3. Don’t pre-tick checkboxes
Principle 7 of the PbD framework encourages designers to empower their site’s users to play an active role in managing their personal data. One way to comply with this principle is to obtain free and specific consent from users for the collection, use, or disclosure of their personal information.
From a design standpoint, a simple interpretation of this principle is to stop using pre-ticked checkboxes. Instead, you should prompt users to give explicit consent for their data to be stored on your system. What this means is:
- You cannot use pre-ticked checkboxes that state the user agrees to your terms and conditions or automatically opts-in to (what are meant to be) optional extras.
- You cannot connect automatic consent with other actions. For example, adding a statement under a Download button that reads By subscribing, you agree to receive our weekly newsletter.

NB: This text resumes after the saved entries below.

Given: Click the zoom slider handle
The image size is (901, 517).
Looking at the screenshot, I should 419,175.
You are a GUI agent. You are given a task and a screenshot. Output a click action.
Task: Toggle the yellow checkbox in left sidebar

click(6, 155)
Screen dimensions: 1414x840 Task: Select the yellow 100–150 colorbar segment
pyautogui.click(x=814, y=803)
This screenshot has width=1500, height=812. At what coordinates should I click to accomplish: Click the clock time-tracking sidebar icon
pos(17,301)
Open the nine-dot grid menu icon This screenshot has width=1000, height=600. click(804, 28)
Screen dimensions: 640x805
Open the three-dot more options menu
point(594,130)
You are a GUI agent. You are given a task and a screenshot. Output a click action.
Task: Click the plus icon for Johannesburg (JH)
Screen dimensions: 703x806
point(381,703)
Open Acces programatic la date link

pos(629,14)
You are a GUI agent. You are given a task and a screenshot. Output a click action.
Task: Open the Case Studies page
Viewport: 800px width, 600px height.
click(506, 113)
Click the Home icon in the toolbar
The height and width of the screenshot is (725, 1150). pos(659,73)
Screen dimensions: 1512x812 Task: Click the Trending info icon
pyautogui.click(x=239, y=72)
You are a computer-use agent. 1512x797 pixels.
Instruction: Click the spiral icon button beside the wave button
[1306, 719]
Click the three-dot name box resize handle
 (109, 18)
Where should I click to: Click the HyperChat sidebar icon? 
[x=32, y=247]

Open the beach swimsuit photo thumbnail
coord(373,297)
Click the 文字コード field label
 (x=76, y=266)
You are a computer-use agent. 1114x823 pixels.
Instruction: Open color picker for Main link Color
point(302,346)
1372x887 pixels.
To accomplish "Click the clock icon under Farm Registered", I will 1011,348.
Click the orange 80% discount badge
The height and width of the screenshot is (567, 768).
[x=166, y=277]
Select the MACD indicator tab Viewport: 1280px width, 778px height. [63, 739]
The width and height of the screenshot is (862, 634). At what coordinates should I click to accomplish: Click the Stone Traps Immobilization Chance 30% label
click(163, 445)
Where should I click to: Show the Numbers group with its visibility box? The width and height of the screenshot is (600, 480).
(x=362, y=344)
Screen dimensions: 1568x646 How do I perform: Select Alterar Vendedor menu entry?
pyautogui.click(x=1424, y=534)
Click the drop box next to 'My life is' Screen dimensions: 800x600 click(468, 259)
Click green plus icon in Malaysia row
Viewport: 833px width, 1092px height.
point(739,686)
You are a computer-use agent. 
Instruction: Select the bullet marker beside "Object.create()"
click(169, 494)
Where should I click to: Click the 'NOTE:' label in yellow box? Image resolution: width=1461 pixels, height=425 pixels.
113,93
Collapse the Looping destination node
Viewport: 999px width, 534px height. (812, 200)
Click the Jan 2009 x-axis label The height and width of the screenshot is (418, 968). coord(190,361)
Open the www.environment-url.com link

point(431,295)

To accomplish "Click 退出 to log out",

Here’s another example of a registration form that doesn’t use pre-ticked boxes. Instead, it requires the user to explicitly give their consent to receive marketing emails and acknowledge that they’ve read the term and conditions.
3. Minimize the amount of collected data
In line with PbD’s privacy by default principle, user’s personal data should automatically be protected in your website even if they don’t take action to protect their privacy. Privacy should be built into the website’s design by default. An important component of this principle is data minimization.
But first, let’s put everything into context:
In the real world, we have this idea that we don’t know today what we’ll need tomorrow. Thus we have a natural tendency to ask for more. And when this idea seeps into web design, we end up with forms that ask for more than what is strictly necessary. The inherent problem is that each request for personal information decreases the conversion rate of your forms.
This is where data minimization comes in.
Data minimization means that you should only collect the data you need to provide the services you’re offering. For instance, if you don’t need to know your user’s phone number to provide your services, then you shouldn’t ask for it in your forms.
Another way to look at it is that identifiability and linkability of the personal data you collect should be kept to a minimum. So, for example, you could pseudonymize user’s data by replacing their personally identifiable data (such as their name or street address) with an anonymous ID, token, or pseudonym.
The recommended way to implement data pseudonymization is by using data masking. Data masking allows you to maintain the usability of your user’s data since it can be de-identified and desensitized. This allows you to protect you user’s data when it’s processed for analytics or testing.
Adopting the Privacy by Design framework into your design workflow allows you to improve your projects, protect your users, and make sure you’re headed in the right direction for GDPR-compliance in terms of site design.
Let’s quickly recap the four main steps you should to take when implementing PbD into your web design projects:
- Introduce clear privacy and data sharing notices following best UX practices to let users know how you’ll be storing, using, and sharing their personal data.
- Display just-in-time notices to maintain transparency and establish trust with your users.
- Empower your users to play an active role in managing their personal data by asking them to tick a checkbox to acknowledge that they’ve read through your terms and conditions or to subscribe to marketing emails.
- Minimize the amount of data you collect by revising the purpose for which you’re collecting it and pseudonymize it to ensure data privacy.